Large Language Models (LLMs) are trained with vast amounts of data, largely scraped from internet text. But the internet is full of all kinds of inaccurate or harmful data we might not want to influence our models’ behaviour.
Input data filtration refers to the practice of removing potentially harmful data from an AI’s training set, such as misinformation, instructions for dangerous activities, and biased or offensive content.
How does input data filtration work?
We can take steps to reduce the influence of harmful data on AI models both before and after models are trained.
Stage 1: Data collection
The process of filtration can start as early as the data collection stage.
The less data is used to train a model, the easier it will be to audit – and the lower the chances of harmful content sneaking in. Data minimisation is the practice of trying to use the least data possible for training without compromising performance.
One data minimisation method is pruning, where redundant or irrelevant examples are removed from a model’s training set. This can also improve model performance, because it decreases overfitting (where a model memorises its training set so well that it becomes worse at generalising outside of it) and reduces memory usage.
Stage 2: Data audit
Before a model is trained on a dataset, we can run an audit of that data.
We can use audits to check whether our data contains information that could enhance dangerous model capabilities (like instructions for building weapons), private or sensitive information (names, addresses, or security vulnerabilities), harmful content (hate speech or abuse), biases, or misinformation.
Data audits can be performed using machine learning tools such as classifiers, which are trained to sort inputs into different categories. For example, we might want to train a classifier that weeds out low quality data. To do this, we would train our classifiers on examples of high-quality inputs (such as Wikipedia entries) and low-quality ones (such as spam emails). Now, we have a machine learning model that’s very good at flagging low-quality data that we might not want in our training set.
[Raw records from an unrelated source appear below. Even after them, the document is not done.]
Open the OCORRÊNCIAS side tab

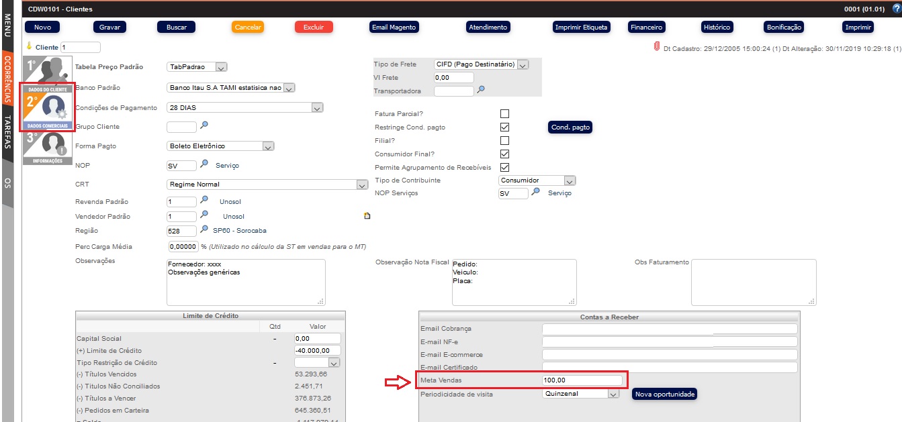tap(7, 78)
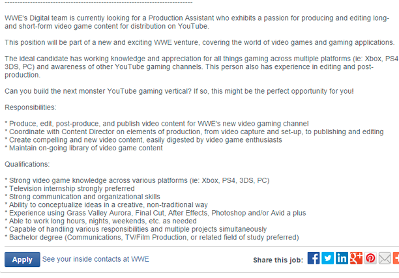Share this job on Twitter
Screen dimensions: 399x278
[x=328, y=258]
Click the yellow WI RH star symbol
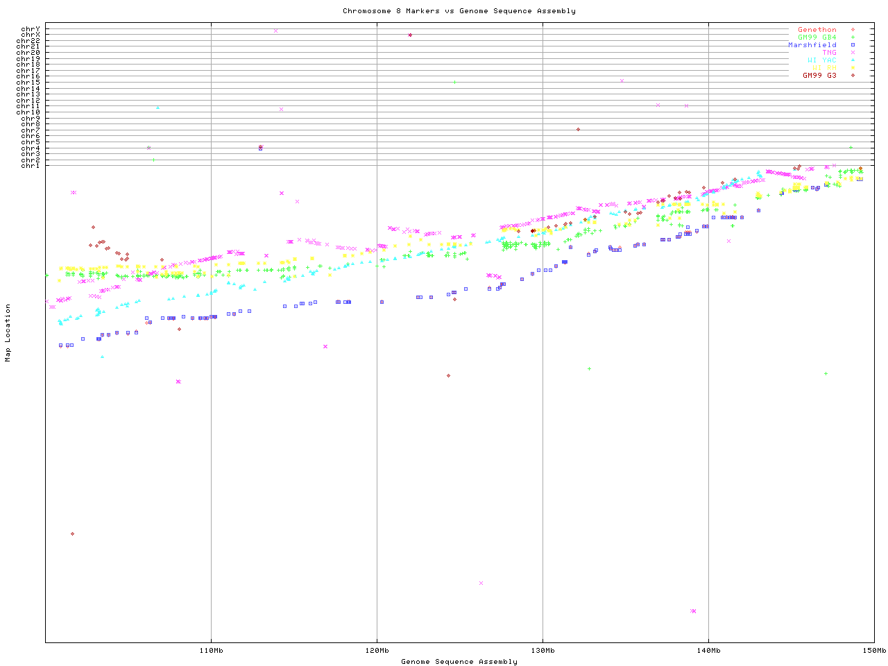 [x=853, y=68]
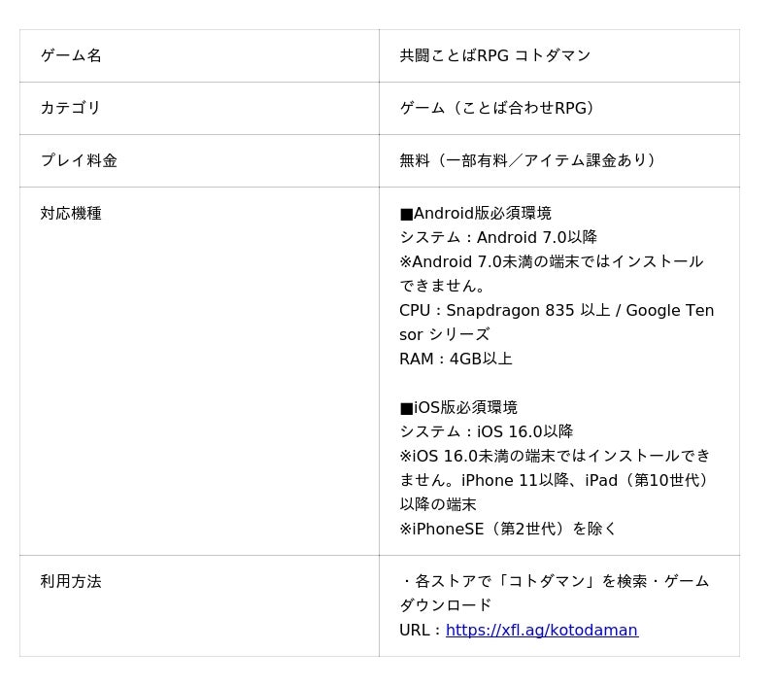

Automating data audits to some degree is obviously essential for scalability (modern LLMs are trained on trillions of tokens!), but this can be combined with human oversight. For example, we might want biosecurity experts to help identify information that would be useful for the development of bioweapons.
Stage 3: Excluding harmful data
After identifying examples of harmful data through auditing, we need to decide if (and to what extent) we want to filter them out.
This is less straightforward than it might appear. For example, we might think that the best way to prevent an AI model from generating misinformation is to remove as much of it as possible from its training data. But it could be the case that seeing examples of misinformation helps the model more reliably detect it, and generate critiques that make users better at spotting false information. Deciding what data to exclude could require training different versions of the model with more or less harmful content, to see which ends up producing the safest outputs.
Once we’ve decided what data we want to remove, a data filtering tool can be applied to “clean” the dataset.
In some cases, we might want to add more examples to our dataset as well as excluding some. If an audit identifies biases in a dataset (that it contains far more examples of men in particular professions, for example), we could consider adding supplementary data that can correct for this. This could be achieved by generating synthetic data that “fills in the gaps” in the original dataset.
Stage 4: Post-training
Identifying potentially harmful data through audits could also be useful for teaching a model what not to do. For example, once we’ve curated a labelled dataset of harmful inputs, we can fine-tune models to refuse requests that are associated with them.
Limitations of input data filtering
Input data filtration is a useful approach that could help make model outputs safer. However, it has several important limitations:
#1 It’s hard to predict how models will learn from data
As we’ve discussed elsewhere, even the people developing the most powerful AI models don’t have a good understanding of how they work. LLMs can exhibit emergent capabilities that arise unexpectedly as they are scaled up.
This means that the relationship between a model’s training data and its behaviour is hard to predict. We might think that excluding explicit instructions for bioweapons manufacturing, for example, would prevent models from providing such instructions to users – but they could develop the ability to synthesise them from seemingly benign scientific literature.
#2 Data filtering could degrade performance, even on benign tasks
Just as models might develop dangerous capabilities when trained on apparently benign data, we could also have the opposite problem – removing examples of harmful content might make models less useful for positive applications. One study that trained models on datasets filtered to exclude systematic biases found that their performance was slightly degraded compared to models trained on unfiltered datasets.
Whenever we try to prevent models from learning specific data, we run into the problem that lots of knowledge is dual-use. The same facts about virology could help someone design a vaccine or a novel pathogen. Data input filtering could run into similar problems as machine unlearning, where getting models to “forget” harmful information makes them less capable in related domains.